Assim que fecharam a porta atrás de si e Ana havia sido conduzida a um assento, o guarda que tinha falado contra Narcissa murmurou algo para seu colega que saiu rapidamente do cômodo e fechou a porta atrás de si.
Eva franziu ligeiramente a testa para o homem robusto, mas seu rosto permaneceu impassível enquanto olhava para Ana pensativamente.
“Eu sei que não é meu lugar dizer nada Luna, e eu posso estar completamente errado, mas eu não acho que estou. As aparências podem ser enganosas se alguém é tolo o suficiente para levá-las pelo valor de face. Eu gostaria de ouvir de você. O que aconteceu lá dentro?”
Sua voz era gentil, com um tom quase calmante, e tanto Ana quanto Eva olharam para ele surpresas.
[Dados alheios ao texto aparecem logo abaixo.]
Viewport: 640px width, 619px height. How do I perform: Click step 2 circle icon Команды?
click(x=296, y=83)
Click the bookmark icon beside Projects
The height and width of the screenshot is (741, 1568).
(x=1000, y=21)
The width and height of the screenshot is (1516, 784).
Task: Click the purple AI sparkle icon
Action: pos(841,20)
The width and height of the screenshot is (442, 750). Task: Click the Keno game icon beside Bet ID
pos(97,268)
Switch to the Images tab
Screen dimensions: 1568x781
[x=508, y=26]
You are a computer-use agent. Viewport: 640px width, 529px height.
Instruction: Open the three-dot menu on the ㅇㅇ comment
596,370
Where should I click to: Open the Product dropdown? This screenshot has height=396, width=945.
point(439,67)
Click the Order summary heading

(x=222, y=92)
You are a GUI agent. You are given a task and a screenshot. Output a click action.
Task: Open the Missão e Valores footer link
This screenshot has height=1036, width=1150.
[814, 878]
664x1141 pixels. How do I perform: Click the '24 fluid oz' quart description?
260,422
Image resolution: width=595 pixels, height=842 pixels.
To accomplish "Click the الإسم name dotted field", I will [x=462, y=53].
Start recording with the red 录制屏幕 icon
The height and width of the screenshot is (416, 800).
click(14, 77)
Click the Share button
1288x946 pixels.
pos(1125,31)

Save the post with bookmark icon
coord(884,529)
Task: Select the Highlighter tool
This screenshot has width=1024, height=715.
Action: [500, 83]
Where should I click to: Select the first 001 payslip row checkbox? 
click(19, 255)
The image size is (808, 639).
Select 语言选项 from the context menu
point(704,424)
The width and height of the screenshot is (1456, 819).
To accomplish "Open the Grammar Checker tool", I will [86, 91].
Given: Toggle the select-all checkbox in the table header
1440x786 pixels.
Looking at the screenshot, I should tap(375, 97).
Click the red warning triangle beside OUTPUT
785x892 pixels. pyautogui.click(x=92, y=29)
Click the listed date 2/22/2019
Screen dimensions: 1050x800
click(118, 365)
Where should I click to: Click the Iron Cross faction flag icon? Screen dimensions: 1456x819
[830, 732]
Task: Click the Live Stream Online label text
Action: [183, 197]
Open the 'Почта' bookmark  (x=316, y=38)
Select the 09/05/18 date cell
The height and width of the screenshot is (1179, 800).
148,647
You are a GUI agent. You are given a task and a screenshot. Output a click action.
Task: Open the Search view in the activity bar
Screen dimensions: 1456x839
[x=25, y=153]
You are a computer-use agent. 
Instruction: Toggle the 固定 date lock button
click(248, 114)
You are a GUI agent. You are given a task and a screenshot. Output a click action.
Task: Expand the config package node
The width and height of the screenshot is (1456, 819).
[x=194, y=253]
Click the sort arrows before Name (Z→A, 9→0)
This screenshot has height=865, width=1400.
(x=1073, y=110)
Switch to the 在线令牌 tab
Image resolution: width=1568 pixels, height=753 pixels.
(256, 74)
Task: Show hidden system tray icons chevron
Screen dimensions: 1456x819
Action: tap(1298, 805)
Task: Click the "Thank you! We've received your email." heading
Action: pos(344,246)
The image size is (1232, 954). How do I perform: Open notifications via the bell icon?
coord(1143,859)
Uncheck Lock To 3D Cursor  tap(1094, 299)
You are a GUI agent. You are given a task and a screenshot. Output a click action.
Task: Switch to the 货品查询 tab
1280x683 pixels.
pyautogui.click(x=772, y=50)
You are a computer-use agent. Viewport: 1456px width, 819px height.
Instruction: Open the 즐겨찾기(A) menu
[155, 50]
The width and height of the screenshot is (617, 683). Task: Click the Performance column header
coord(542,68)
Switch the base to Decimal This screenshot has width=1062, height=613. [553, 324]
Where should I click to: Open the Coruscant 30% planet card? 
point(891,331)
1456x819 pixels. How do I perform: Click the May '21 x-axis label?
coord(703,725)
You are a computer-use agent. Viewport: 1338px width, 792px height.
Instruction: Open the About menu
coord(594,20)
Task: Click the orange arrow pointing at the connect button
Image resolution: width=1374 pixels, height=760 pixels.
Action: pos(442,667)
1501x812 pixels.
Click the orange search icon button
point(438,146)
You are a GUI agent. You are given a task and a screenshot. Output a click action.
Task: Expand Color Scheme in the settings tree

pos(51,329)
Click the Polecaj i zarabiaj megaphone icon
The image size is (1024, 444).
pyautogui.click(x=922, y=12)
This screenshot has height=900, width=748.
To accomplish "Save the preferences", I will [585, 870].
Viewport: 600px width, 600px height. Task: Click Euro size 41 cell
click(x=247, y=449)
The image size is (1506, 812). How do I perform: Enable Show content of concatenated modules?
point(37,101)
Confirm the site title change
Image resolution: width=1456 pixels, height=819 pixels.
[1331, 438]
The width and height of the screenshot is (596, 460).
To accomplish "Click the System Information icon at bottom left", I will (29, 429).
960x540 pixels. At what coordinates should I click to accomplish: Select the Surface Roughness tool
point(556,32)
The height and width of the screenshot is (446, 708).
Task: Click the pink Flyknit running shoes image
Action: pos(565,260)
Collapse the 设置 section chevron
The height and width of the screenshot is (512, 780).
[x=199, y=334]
Era fácil esquecer que apesar dos trabalhos que esses homens frequentemente faziam, por baixo de sua aparência feroz e implacável estava apenas mais um homem, que trabalhava um emprego diurno como uma pessoa, e voltava para casa para ser outra versão de si mesmos.
Vendo seus rostos perplexos, o guarda entendeu mal e suspirou levemente.
“Eu entendo se você acha que estou me intrometendo Luna, mas você pode apostar que Alfa Nocturne vai querer um relatório detalhado, e eu não sou de fugir dos meus deveres. Declarações de testemunhas são primordiais e se eu for honesto, eu não confio na rainha pretendente ou na cria dela tanto quanto eu posso arremessá-los.” Ele lhes tranquilizou enquanto sua boca se torcia num esgar.
Ana suspirou levemente e massageou suas têmporas com os dedos. Sua cabeça doía e Maeve estava rugindo incessantemente em sua mente, o que não ajudava.
“Eu não acho que você está ultrapassando limites, na verdade, eu aprecio a sua diligência nas suas atribuições,” Ana respondeu suavemente enquanto ponderava como melhor explicar o que tinha acontecido lá dentro.
Ela olhou em direção à porta quando o som dos paramédicos correndo e a voz estrondosa de seu pai chegaram aos seus ouvidos e naquele momento, ela se sentiu uma criança novamente.
Sempre tinha sido assim, Ada representando a vítima e colocando Ana em problemas por coisas que ela não tinha feito. Ela tinha entrado em conflito com seu pai incontáveis vezes por bobagens e a injustiça da situação, já que ele sempre, sem hesitar, tomava o lado de Ada.
Ela tinha sido miserável como uma criança por causa disso, mas conforme ela envelhecia, ela se tornou meio indiferente aos olhares de reprovação e o tom de absoluta desilusão que ele usava quando falava com ela.
Se ela tivesse que adivinhar, então ela apostaria que hoje não seria diferente. Não haveria perguntas, apenas culpa atribuída e repercussões para ela, apesar de sua inocência.
“Se for igual para você, eu gostaria de falar com Adam sozinha sobre o que exatamente aconteceu no meu escritório. Não é porque eu não confio em você, mas há coisas que Adam está ciente, que você não está, e deixarei a critério dele se ele lhe informará ou não sobre os detalhes.” Ana finalmente respondeu enquanto se retirava de seus pensamentos.
O guarda não parecia machucado ou ofendido, ele simplesmente acenou lentamente.
“Como você desejar, Luna. Eu já enviei meu colega para notificar Alfa Nocturne, e para observar o… drama no seu escritório. Não se preocupe Luna, vamos chegar ao fundo disso.”
Ana acenou silenciosamente em resposta às suas palavras.
Ela apreciava o sentimento, mas ela duvidava muito que havia algo restante que pudesse provar sua inocência.
Era simplesmente uma questão de sua palavra, contra a de Ada, e combinada com a falsa ‘evidência’ e cena de destruição que Ada tinha cuidado tanto para criar, Ana não estava confiante que a verdade a libertaria de forma alguma.